# Consigne
Relevez, s'il vous plaît, chaque ligne des enregistrements ci-dessous qui contient le mot « bounding ».

# Enregistrements fournis
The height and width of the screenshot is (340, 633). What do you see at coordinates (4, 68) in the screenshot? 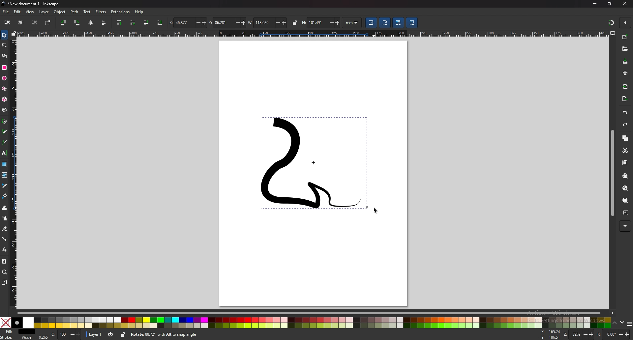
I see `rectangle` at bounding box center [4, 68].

--

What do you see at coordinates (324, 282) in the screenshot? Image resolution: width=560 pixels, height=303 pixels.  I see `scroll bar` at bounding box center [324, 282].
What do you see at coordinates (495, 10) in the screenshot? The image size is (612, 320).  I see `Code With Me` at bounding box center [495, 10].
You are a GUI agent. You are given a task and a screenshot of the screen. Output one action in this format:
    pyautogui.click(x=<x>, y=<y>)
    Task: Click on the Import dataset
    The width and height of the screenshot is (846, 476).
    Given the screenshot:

# Résultat obtenu
I see `rectangle` at bounding box center [4, 68].
What do you see at coordinates (324, 282) in the screenshot? Image resolution: width=560 pixels, height=303 pixels.  I see `scroll bar` at bounding box center [324, 282].
What do you see at coordinates (495, 10) in the screenshot? The image size is (612, 320).  I see `Code With Me` at bounding box center [495, 10].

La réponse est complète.